[Start of Attachment]

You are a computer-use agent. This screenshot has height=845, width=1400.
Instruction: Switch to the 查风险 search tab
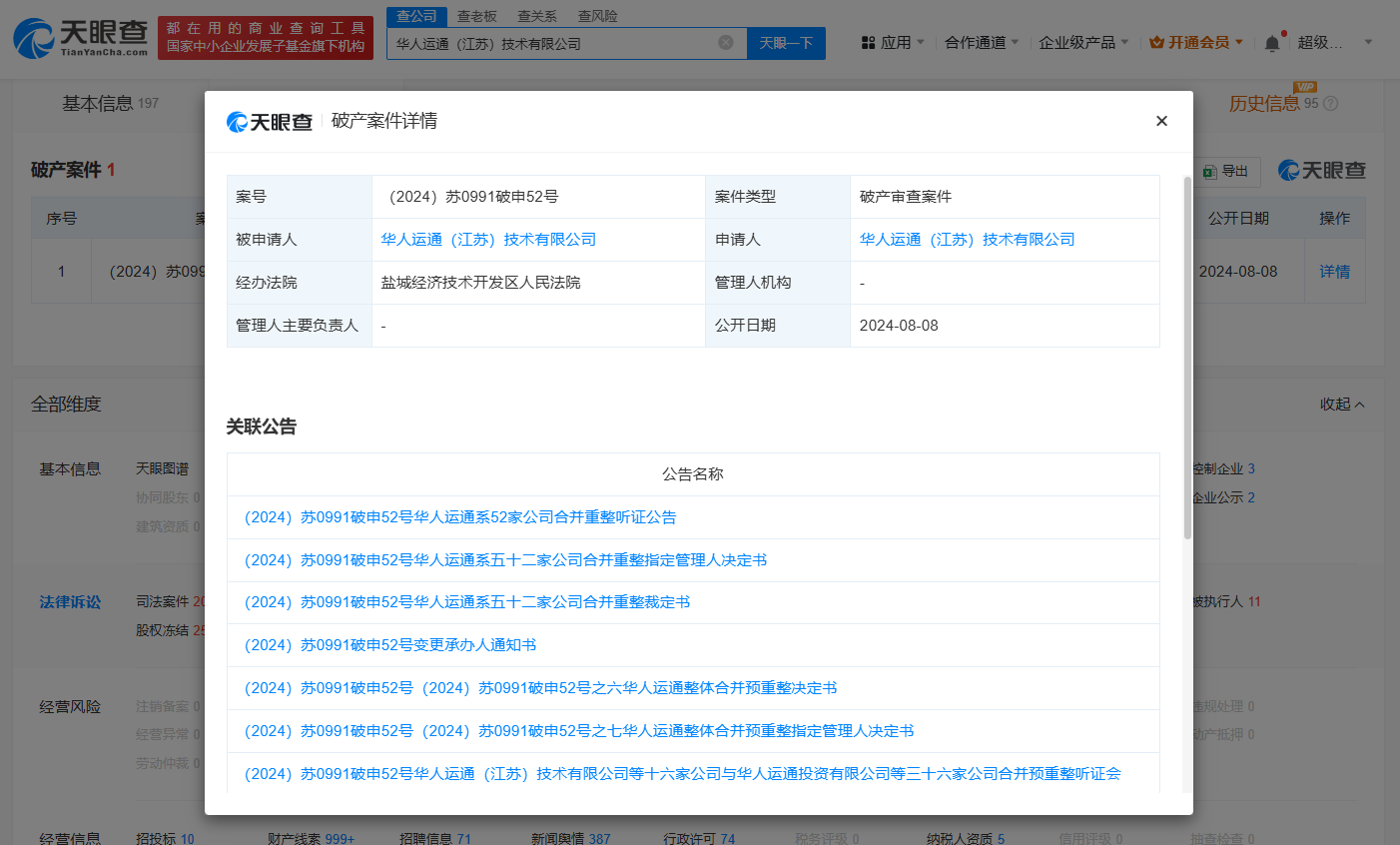(x=597, y=16)
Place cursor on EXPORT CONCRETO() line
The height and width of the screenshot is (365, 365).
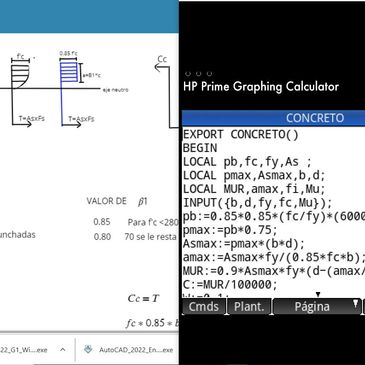click(x=241, y=134)
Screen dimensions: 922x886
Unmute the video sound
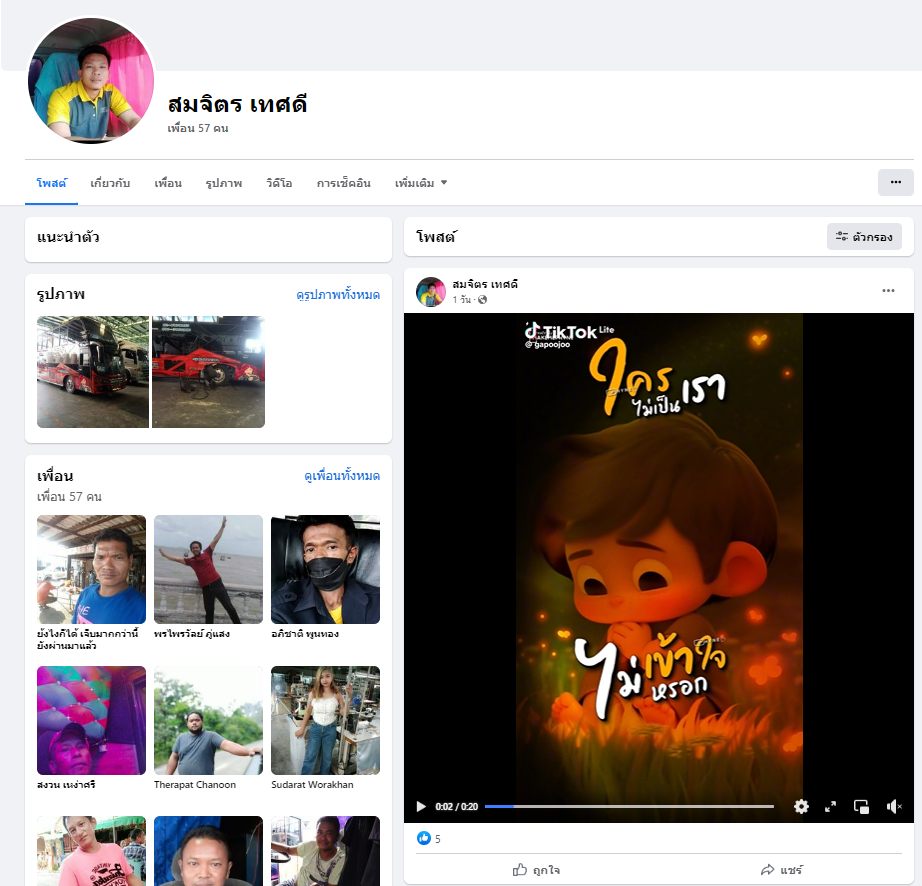pyautogui.click(x=894, y=806)
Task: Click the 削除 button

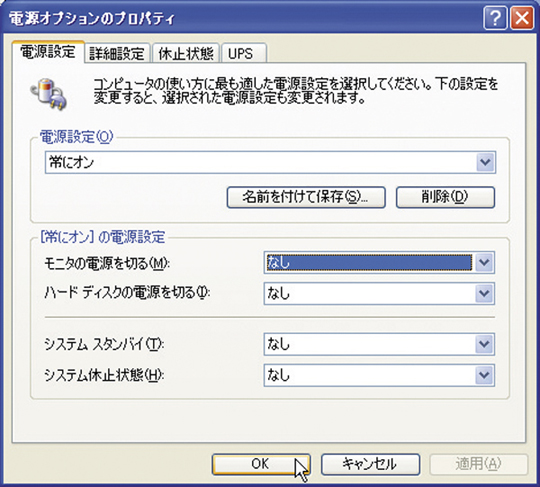Action: [445, 197]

[End of Attachment]

> [What needs to be done]: Your answer should copy the listing word for word, with no pictures in it.

> [Exercise response]:
You are a computer-use agent. This screenshot has height=845, width=1400.
Instruction: Switch to the 查风险 search tab
(x=597, y=16)
Place cursor on EXPORT CONCRETO() line
The height and width of the screenshot is (365, 365).
click(x=241, y=134)
Screen dimensions: 922x886
Unmute the video sound
pyautogui.click(x=894, y=806)
Task: Click the 削除 button

Action: [445, 197]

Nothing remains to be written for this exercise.